Bob Greenspan

Bob Greenspan and Teresa Bollerman are returning to Jackson this week as Down in the Roots. The blues rock band will perform at two restaurants throughout the summer: Moe’s Original Bar B Que from 5 to 8 p.m. every other Wednesday and Roadhouse Pub and Eatery from 3 to 5 p.m. every other Friday.

Get ‘down in the roots’

Summer is coming round, and that means Bob Greenspan and his band, Down in the Roots, are coming back for a season’s worth of concerts around town.

Down in the Roots will have two haunts this year: Moe’s Original Bar B Que, where the group has played before, and the porch at Roadhouse Pub and Eatery on Town Square. The band will play 5 to 8 p.m. Wednesday happy hour sets at Moe’s and 3 to 5 p.m. Friday sets, kicking off this week. The shows will happen every other week.

For those who haven’t heard Greenspan play with the band before, he made one thing clear.

“We play blues rock,” he said. “It rocks out.”

When you think of that genre you might think of Stevie Ray Vaughan, but Greenspan said he doesn’t play any Stevie tunes. Instead, Down in the Roots plays a mix of Chicago and Texas blues, both of which, as Greenspan recalled Buddy Guy saying, are really just Southern blues.

“Someone ask Buddy Guy about Chicago blues, and he said it’s all Southern blues because all the people playing it come from the South,” Greenspan said.

‘Big River’ at Playhouse

Mark Twain’s “Adventures of Huckleberry Finn” is the sort of novel everybody read in middle school, but it’s not the sort of novel you read and forget.

It’s the sort of novel that sticks with you because of its blunt approach to race and prejudice, issues the country deals with every day.

The same is true, Jackson Hole Playhouse Owner Vicki Garnick said, of William Hauptman’s musical adaptation, “Big River: The Adventures of Huckleberry Finn.”

“We feel like it’s so timeless,” Garnick said. “It’s the work of Mark Twain, it’s the story of Huckleberry Finn, but it’s also what we’re dealing with today.”

The Playhouse’s production of “Big River” kicked off last week and will run through August.
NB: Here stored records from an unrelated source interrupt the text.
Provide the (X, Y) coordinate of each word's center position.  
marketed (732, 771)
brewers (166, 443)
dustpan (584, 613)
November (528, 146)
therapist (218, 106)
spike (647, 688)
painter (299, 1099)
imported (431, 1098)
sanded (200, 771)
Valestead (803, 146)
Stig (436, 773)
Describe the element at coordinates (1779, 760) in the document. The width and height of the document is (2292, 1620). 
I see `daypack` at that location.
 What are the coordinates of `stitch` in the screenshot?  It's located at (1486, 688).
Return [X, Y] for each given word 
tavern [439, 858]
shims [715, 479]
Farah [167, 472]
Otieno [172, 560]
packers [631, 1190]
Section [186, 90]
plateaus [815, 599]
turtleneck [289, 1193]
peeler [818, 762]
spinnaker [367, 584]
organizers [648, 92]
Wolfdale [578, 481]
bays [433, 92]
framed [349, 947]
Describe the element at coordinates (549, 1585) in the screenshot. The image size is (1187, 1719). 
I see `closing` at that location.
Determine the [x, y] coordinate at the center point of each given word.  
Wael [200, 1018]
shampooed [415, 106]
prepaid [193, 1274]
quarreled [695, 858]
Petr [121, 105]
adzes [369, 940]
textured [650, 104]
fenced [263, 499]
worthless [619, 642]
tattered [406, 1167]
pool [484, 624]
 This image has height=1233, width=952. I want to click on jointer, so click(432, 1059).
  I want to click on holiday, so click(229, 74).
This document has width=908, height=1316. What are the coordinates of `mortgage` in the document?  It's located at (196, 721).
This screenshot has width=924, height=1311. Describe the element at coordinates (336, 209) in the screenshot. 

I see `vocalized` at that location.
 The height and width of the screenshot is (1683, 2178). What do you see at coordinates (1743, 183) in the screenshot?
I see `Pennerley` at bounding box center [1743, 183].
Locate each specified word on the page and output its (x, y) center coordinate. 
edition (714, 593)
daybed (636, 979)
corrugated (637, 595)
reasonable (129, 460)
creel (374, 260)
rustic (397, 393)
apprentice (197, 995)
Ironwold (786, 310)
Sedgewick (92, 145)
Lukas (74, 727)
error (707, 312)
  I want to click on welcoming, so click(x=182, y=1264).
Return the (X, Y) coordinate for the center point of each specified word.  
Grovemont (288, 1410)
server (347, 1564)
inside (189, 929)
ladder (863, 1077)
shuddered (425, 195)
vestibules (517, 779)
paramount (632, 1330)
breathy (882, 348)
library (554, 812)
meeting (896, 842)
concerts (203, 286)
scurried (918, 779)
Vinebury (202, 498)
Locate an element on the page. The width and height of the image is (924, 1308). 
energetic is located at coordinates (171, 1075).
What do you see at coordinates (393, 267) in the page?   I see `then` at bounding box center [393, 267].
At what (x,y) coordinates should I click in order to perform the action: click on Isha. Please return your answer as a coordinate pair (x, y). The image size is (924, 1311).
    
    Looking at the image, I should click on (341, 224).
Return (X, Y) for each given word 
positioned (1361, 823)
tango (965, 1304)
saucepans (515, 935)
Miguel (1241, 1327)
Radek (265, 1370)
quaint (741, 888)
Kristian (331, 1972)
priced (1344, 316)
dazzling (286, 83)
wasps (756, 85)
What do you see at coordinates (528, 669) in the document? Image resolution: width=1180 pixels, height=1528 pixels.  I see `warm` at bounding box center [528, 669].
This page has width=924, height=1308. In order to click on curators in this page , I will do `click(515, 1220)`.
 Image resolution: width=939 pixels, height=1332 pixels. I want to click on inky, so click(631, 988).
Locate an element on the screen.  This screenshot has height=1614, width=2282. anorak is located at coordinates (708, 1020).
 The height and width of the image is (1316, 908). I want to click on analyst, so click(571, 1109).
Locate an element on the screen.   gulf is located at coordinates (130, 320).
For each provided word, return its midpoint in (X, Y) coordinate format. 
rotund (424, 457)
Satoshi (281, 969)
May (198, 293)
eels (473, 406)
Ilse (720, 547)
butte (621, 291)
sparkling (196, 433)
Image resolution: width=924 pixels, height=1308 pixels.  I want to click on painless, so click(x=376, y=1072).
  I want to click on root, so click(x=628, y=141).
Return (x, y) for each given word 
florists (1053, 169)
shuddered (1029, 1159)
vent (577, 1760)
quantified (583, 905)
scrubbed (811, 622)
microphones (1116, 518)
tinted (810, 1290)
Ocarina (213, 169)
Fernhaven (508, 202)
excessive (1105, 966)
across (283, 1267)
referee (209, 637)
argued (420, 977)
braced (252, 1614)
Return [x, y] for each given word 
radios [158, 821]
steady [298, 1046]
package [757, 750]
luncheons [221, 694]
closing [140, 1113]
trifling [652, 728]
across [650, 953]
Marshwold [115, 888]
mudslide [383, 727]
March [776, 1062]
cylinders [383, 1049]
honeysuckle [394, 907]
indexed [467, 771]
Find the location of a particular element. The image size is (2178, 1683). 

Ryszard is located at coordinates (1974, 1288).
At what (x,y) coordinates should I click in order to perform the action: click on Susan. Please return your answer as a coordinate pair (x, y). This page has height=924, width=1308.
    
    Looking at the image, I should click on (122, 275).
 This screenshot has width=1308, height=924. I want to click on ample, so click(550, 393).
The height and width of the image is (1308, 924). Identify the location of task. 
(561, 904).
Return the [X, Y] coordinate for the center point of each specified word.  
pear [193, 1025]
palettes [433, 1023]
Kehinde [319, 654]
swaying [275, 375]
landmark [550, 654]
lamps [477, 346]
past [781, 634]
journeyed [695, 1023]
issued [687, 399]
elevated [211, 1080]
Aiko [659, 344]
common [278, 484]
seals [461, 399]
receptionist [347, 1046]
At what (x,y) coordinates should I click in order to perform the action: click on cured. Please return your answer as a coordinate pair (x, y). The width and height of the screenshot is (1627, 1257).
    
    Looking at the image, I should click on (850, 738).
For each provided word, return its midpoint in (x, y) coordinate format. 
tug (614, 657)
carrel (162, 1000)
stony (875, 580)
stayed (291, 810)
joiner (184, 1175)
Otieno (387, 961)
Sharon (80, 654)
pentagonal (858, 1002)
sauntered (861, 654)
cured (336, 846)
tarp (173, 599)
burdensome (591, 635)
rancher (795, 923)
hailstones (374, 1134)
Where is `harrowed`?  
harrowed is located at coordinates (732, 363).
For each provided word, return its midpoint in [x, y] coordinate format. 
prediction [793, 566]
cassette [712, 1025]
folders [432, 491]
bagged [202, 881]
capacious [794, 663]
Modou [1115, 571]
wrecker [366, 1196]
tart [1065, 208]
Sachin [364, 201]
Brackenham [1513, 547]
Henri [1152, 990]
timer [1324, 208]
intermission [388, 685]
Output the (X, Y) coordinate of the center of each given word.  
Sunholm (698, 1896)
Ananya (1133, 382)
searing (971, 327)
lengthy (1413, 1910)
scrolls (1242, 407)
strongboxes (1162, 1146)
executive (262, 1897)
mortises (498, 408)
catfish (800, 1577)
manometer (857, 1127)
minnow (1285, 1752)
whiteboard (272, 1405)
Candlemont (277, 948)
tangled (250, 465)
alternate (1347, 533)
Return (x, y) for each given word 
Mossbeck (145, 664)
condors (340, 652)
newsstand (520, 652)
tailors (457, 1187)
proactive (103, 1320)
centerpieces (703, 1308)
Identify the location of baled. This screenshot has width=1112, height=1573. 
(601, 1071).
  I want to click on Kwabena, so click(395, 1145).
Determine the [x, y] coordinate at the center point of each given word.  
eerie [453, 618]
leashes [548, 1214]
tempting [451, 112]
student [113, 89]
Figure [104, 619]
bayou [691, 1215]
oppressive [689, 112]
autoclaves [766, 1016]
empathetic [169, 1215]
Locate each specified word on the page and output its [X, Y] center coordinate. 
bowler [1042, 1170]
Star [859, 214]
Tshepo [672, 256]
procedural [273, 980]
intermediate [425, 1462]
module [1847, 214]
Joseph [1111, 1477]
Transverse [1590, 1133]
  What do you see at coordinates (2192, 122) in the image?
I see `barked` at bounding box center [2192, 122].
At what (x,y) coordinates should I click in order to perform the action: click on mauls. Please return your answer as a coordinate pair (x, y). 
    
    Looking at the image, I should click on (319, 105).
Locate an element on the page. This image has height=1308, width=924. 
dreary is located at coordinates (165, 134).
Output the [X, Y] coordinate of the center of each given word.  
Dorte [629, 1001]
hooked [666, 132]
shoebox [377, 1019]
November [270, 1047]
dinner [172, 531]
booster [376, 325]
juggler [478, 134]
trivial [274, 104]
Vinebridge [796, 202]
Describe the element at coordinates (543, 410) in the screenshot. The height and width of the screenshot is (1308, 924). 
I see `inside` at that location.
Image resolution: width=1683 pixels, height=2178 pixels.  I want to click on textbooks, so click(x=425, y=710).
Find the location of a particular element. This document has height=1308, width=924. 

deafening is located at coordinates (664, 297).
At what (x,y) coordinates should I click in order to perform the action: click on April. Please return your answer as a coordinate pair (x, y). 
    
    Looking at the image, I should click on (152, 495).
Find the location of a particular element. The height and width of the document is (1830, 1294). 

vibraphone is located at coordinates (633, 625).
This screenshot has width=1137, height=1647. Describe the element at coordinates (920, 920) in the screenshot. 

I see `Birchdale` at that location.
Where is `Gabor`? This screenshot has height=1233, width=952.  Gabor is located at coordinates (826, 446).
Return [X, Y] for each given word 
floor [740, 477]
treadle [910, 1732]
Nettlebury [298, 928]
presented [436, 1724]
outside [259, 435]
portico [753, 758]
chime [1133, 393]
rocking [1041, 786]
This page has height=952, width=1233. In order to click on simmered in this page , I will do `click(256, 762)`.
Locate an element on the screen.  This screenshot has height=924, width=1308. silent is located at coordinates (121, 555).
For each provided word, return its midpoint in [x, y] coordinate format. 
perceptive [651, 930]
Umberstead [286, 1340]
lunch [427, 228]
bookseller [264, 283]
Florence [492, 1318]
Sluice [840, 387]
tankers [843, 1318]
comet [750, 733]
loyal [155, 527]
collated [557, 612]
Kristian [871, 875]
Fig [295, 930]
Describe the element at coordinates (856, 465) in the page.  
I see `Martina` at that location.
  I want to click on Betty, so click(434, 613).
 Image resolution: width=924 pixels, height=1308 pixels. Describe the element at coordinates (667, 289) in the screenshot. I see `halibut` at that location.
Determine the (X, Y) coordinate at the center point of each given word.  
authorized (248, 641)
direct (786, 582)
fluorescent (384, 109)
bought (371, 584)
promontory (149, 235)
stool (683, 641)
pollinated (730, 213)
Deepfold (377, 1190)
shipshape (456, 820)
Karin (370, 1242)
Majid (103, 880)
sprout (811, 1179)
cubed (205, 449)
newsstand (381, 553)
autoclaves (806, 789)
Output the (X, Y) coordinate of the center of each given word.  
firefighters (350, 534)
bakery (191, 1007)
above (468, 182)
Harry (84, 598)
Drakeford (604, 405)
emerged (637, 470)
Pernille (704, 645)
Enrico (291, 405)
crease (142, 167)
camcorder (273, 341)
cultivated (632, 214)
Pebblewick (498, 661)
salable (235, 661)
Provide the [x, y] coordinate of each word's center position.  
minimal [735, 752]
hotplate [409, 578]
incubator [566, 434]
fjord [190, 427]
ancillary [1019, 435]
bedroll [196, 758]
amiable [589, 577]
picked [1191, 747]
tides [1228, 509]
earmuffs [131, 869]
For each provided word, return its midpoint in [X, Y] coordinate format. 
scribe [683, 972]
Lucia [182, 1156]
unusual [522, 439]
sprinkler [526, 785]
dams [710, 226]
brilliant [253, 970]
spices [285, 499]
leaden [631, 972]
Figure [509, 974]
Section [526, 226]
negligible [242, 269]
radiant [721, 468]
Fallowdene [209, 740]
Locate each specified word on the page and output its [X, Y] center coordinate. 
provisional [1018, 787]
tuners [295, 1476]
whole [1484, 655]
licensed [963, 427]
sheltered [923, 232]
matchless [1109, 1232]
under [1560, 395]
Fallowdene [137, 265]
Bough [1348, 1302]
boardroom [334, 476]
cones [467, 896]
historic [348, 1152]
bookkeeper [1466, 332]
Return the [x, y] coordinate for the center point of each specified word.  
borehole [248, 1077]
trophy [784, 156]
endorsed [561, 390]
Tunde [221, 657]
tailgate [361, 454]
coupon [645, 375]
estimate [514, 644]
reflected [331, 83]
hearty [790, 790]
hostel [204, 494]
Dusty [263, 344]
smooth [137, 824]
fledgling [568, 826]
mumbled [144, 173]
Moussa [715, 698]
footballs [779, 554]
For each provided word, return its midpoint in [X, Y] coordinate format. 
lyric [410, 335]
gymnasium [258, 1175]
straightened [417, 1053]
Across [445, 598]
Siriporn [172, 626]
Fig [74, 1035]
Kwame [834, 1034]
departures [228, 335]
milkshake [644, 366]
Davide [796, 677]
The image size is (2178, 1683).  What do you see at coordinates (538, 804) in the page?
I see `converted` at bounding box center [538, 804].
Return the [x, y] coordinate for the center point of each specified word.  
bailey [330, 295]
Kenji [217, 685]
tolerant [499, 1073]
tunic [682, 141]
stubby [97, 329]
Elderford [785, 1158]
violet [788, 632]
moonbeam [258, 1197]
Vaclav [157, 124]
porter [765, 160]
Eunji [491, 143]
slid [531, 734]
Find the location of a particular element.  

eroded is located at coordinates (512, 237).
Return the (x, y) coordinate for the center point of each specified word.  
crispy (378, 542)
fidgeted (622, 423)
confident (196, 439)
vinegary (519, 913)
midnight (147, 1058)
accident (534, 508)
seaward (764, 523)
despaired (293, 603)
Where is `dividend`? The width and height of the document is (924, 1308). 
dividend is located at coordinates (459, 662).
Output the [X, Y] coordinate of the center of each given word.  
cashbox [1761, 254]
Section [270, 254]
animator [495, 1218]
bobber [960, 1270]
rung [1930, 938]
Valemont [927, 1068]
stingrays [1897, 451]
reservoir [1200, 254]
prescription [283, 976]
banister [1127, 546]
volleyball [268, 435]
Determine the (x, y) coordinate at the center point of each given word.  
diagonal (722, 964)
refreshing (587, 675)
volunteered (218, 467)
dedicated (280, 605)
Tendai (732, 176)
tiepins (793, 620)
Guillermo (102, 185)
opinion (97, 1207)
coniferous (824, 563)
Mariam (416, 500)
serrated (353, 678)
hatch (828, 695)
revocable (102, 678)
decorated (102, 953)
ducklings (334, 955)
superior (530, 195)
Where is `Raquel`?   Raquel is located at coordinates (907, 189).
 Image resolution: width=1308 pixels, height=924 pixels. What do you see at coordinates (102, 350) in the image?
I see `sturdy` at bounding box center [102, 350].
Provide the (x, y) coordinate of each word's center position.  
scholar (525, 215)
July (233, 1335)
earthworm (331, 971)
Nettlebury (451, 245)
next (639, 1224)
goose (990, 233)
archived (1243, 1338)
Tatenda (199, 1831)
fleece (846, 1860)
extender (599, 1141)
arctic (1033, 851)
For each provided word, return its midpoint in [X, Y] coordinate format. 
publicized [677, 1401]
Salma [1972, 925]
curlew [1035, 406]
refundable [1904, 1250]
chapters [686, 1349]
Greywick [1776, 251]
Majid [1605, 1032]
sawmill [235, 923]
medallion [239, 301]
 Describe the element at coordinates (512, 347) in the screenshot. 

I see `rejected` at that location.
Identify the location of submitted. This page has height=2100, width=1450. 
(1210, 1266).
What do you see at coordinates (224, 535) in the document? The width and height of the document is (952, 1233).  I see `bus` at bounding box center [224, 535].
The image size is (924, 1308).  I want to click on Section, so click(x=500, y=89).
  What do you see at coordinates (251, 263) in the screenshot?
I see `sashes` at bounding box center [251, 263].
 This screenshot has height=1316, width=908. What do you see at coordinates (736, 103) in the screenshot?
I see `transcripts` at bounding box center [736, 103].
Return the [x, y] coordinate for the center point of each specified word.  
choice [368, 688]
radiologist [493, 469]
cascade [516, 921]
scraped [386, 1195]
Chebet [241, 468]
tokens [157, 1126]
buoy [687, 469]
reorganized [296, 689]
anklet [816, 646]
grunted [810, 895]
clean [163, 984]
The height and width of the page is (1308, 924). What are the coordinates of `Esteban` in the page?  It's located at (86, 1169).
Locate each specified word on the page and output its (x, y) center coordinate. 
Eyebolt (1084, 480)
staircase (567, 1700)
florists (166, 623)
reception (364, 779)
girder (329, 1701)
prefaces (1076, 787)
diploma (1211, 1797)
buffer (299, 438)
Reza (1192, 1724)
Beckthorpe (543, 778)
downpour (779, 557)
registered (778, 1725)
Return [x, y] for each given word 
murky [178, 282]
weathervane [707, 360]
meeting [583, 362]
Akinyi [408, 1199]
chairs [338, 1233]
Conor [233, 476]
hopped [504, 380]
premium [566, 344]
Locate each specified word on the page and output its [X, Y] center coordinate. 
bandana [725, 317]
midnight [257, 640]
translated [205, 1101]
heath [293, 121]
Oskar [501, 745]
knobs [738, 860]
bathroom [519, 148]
A grand opening will take place during Thursday’s show, with a question-and-answer session with the members of the cast and crew after the curtain closes.

Garnick wanted to produce “Big River” to break out of the Playhouse’s usual, commercial mold and address big-picture issues like race and racism.

“It’s a different reach for us here at the Playhouse,” she said. “We’re trying to capture the love of humanity and say that people matter most, no matter what type of people they are. ”

Thursday’s performance will start at 8 p.m. and run until about 10:15. The Q&A will begin around 10:40.

For tickets, which cost $95 for adults, and more information, go online and search

‘One by One’ to end

A free closing celebration for Bronwyn Minton’s “One by One: A Study in Observation” is scheduled for 5 to 7 tonight at Turner Fine Art.

The exhibit, a collection of work that scrutinizes how humans interact with the natural world through scale and observation, has hung in the gallery since early May. It will close Friday.